[The data — start]
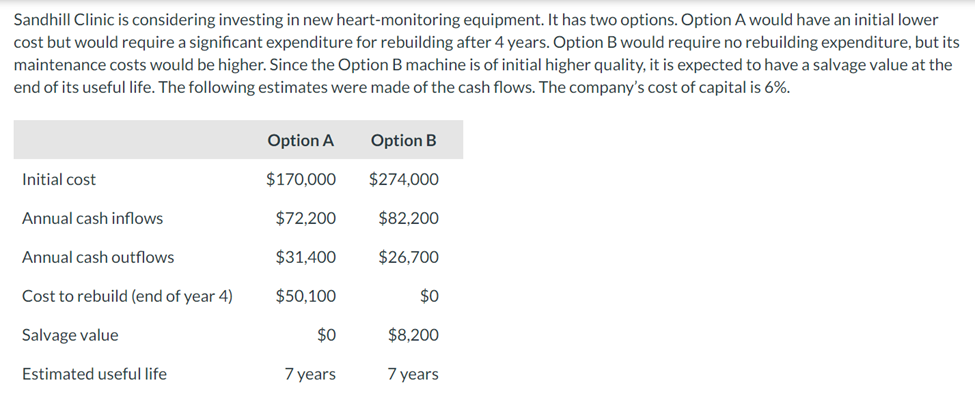Select the Annual cash inflows row label

[92, 219]
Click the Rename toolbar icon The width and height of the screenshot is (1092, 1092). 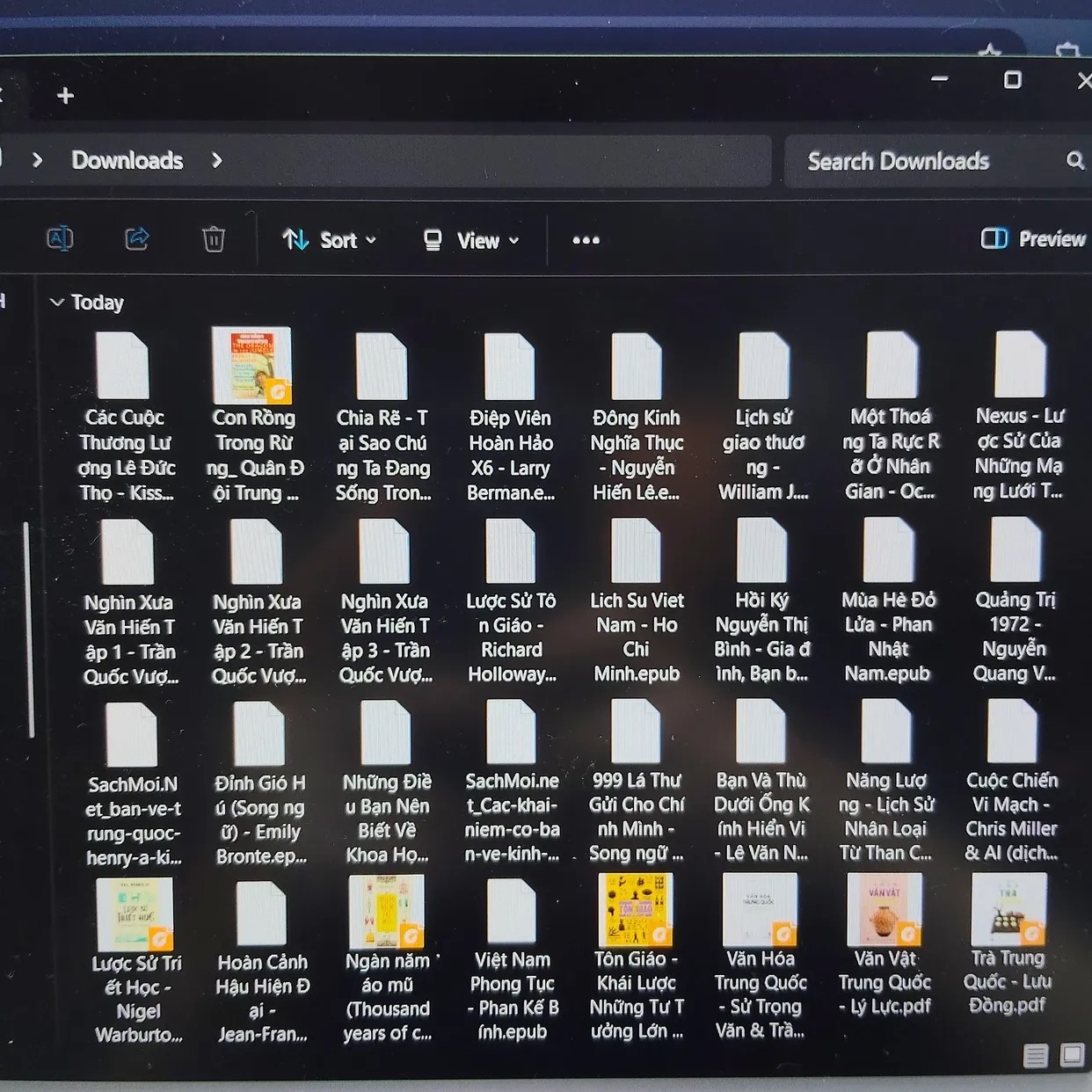pyautogui.click(x=60, y=239)
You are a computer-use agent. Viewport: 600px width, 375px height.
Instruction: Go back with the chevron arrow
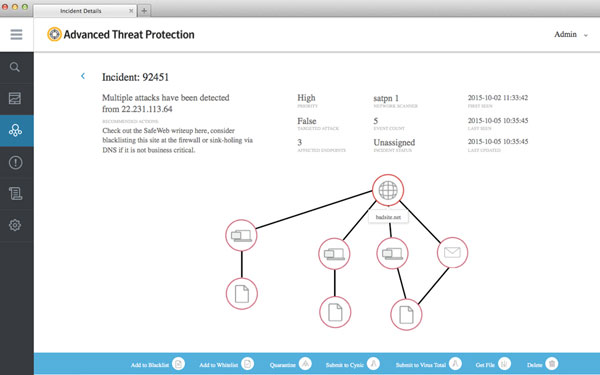[x=83, y=76]
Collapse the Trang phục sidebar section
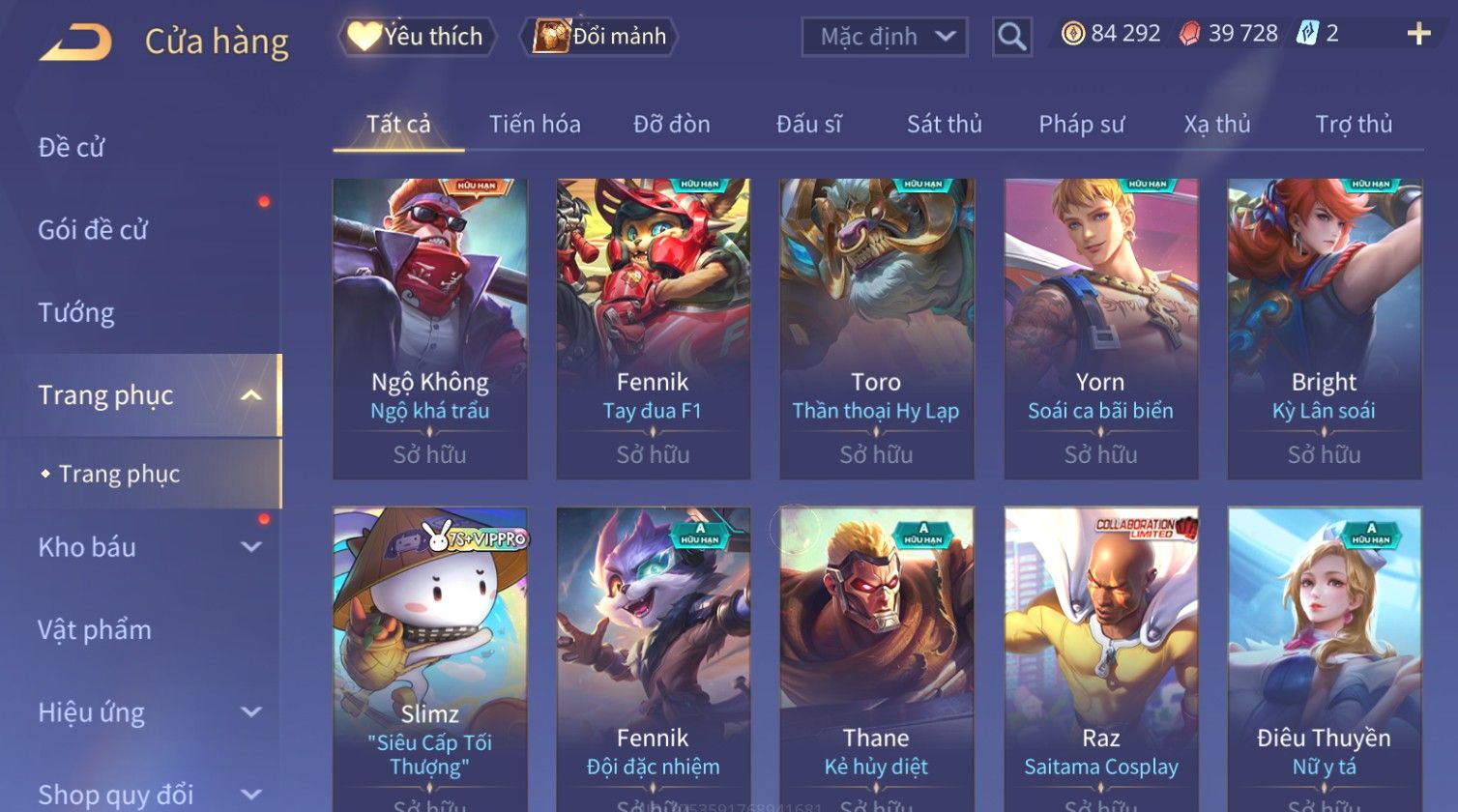The width and height of the screenshot is (1458, 812). (251, 396)
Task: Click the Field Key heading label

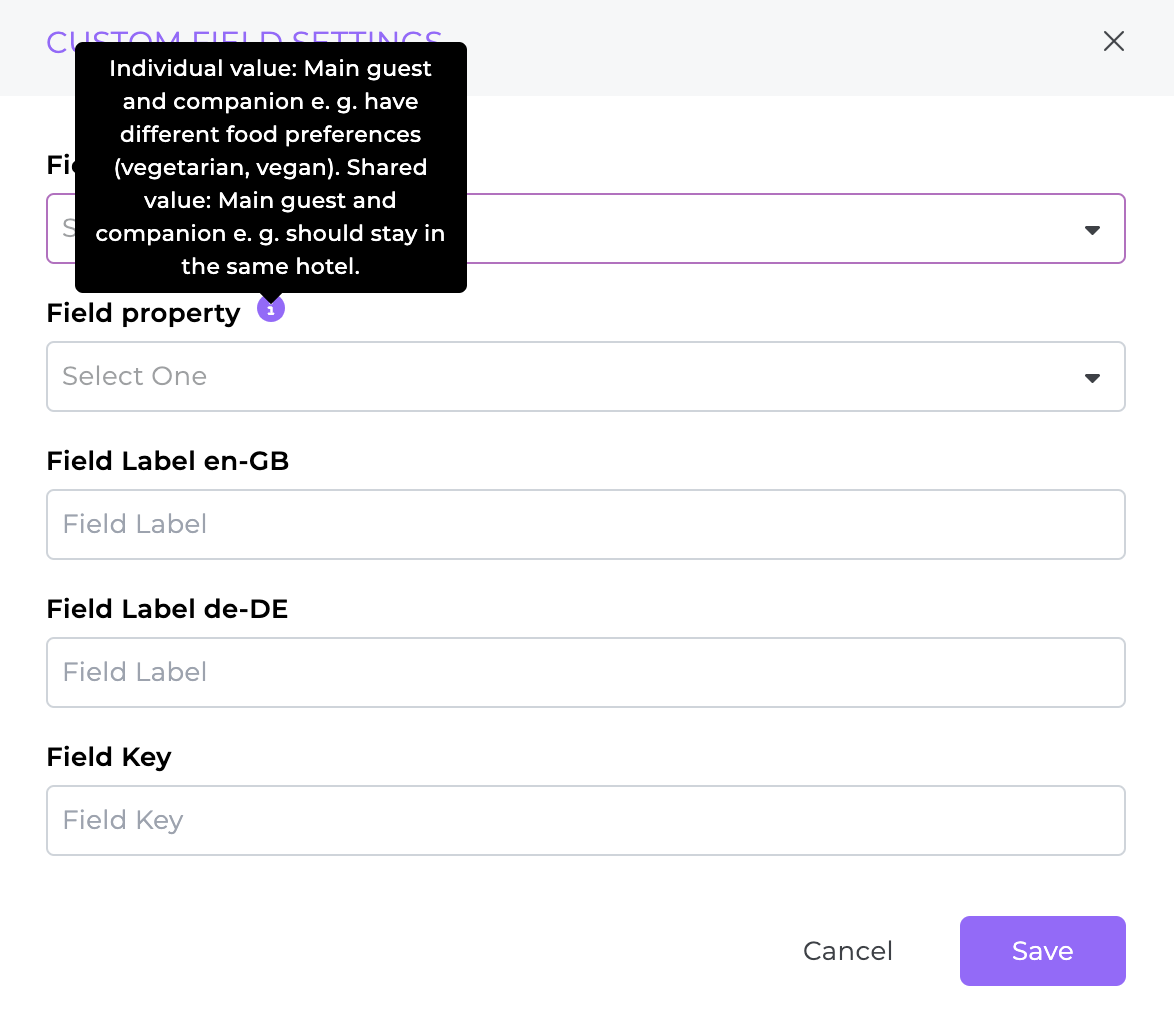Action: point(109,758)
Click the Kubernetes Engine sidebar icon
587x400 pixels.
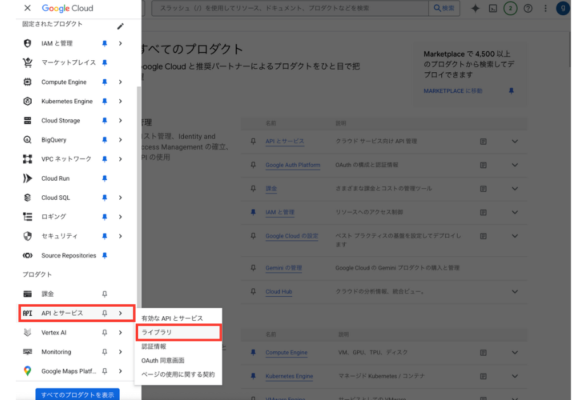[x=27, y=101]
[The data — finish]
Exercise instructions: The answer is to be the lines from the line that contains "Task: Click the Field Key heading label" through the last line of the material, retyped exactly, both included, with pictures left out, please.

Task output:
Task: Click the Field Key heading label

Action: point(109,758)
Click the Kubernetes Engine sidebar icon
587x400 pixels.
[x=27, y=101]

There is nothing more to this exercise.